# Your objective
Convert these lines into a JSON list of strings, with one string per line and blank lines omitted, covering all of the data. Exclude the pictures from your answer.

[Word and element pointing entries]
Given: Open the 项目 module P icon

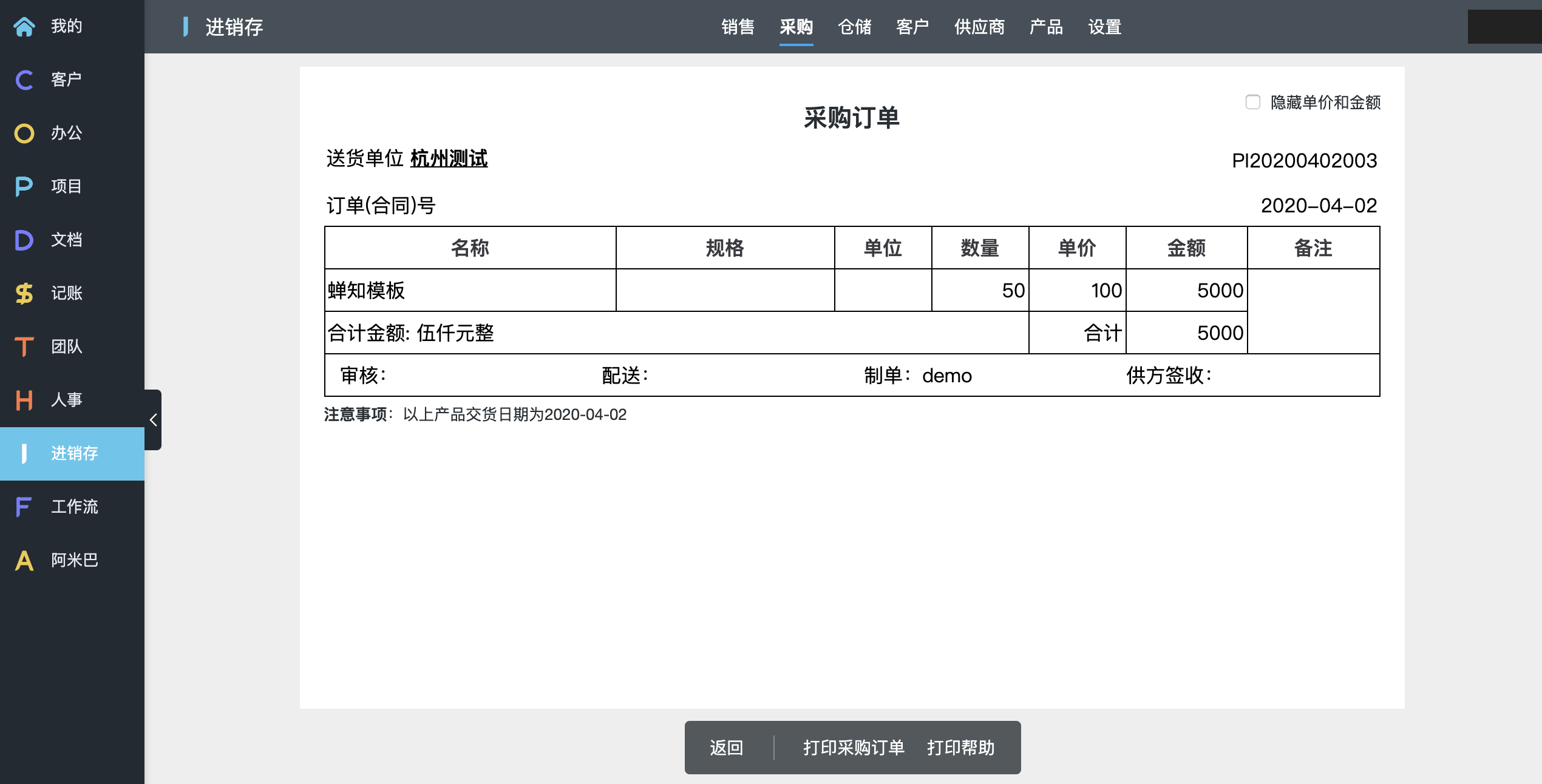Looking at the screenshot, I should [24, 187].
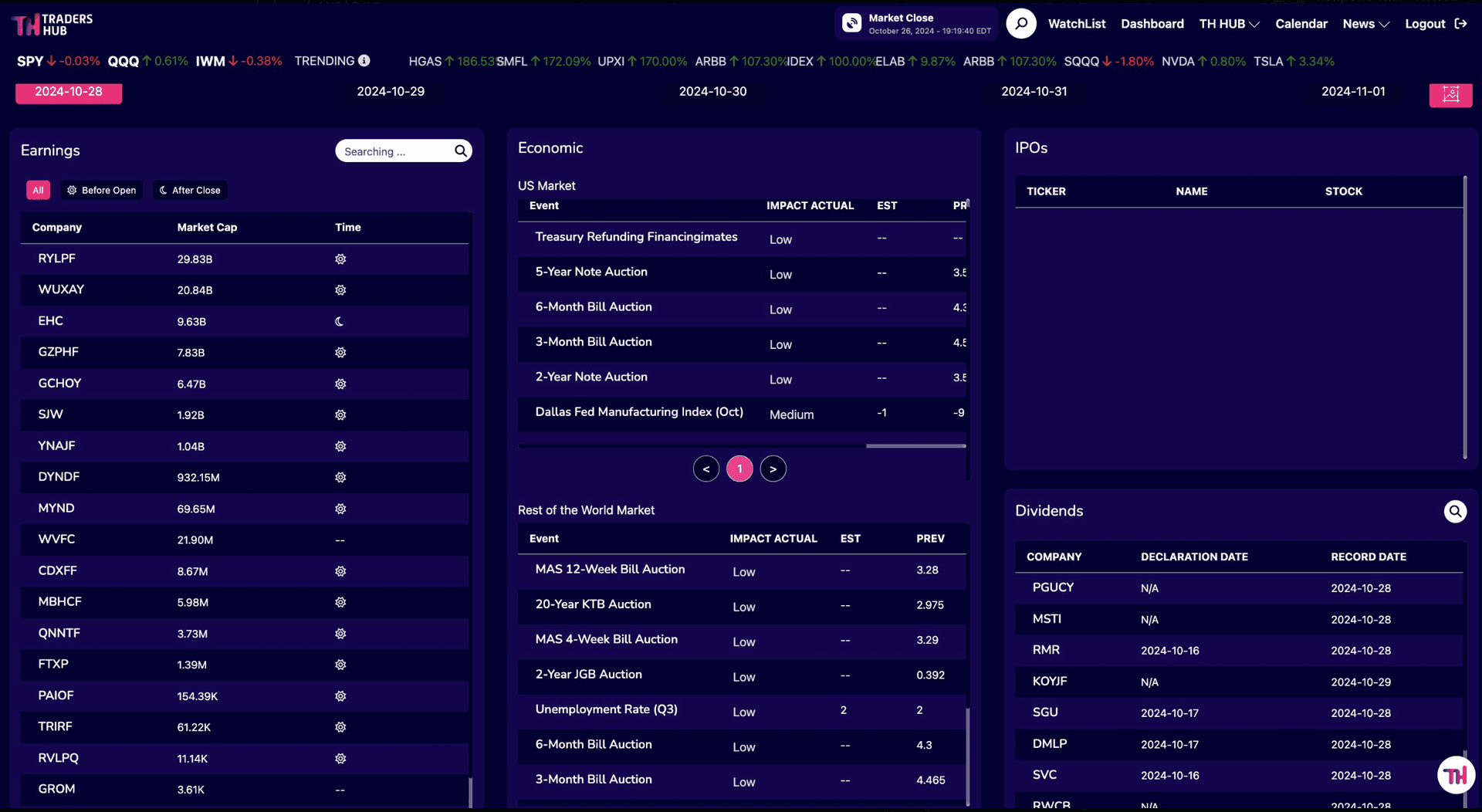
Task: Click the TH logo in the bottom right corner
Action: 1456,775
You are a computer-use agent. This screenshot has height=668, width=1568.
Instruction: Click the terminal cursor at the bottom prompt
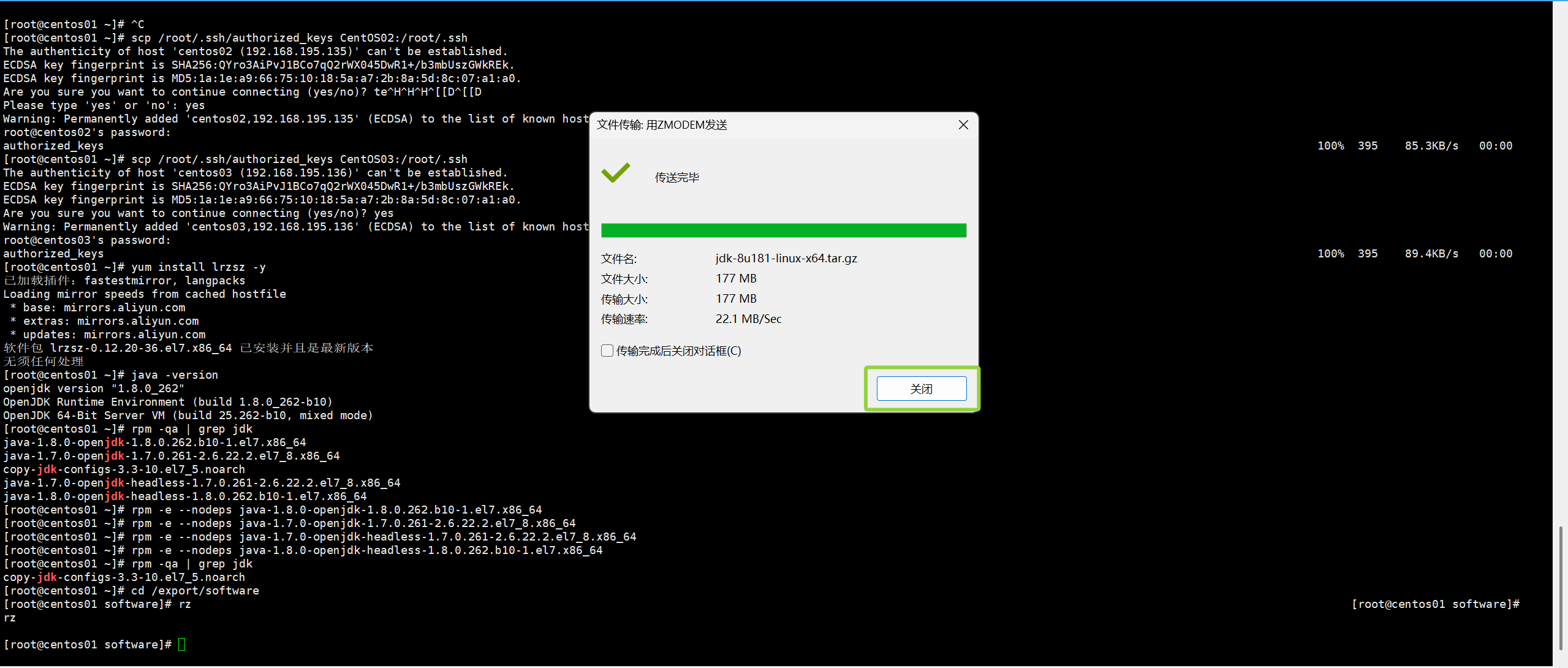point(181,644)
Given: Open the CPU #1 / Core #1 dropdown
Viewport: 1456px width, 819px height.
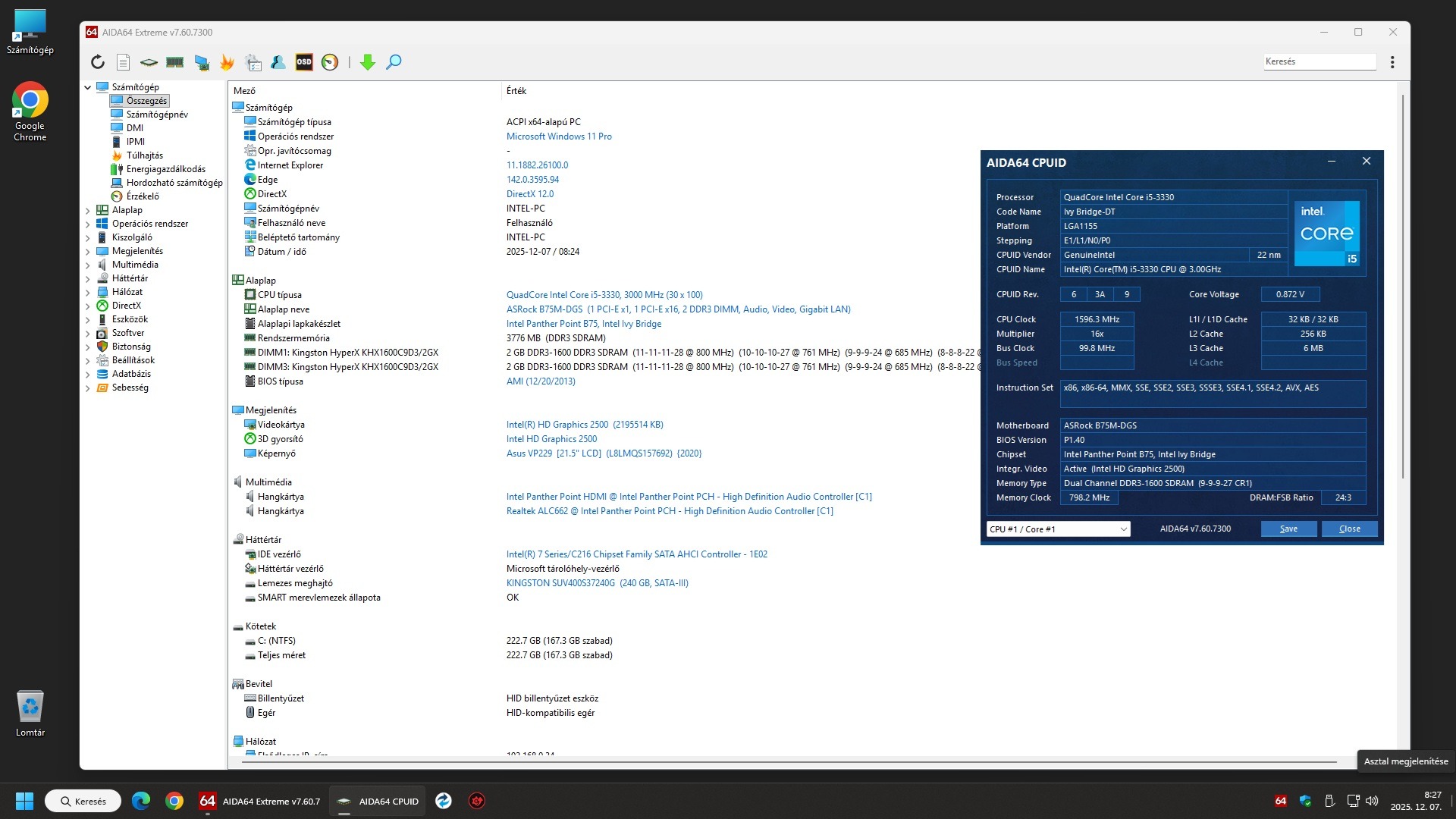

# Correct output
[
  "Given: Open the 项目 module P icon",
  "Looking at the screenshot, I should [24, 187].",
  "Task: Click the TH logo in the bottom right corner",
  "Action: 1456,775",
  "You are a computer-use agent. This screenshot has height=668, width=1568.",
  "Instruction: Click the terminal cursor at the bottom prompt",
  "point(181,644)",
  "Given: Open the CPU #1 / Core #1 dropdown",
  "Viewport: 1456px width, 819px height."
]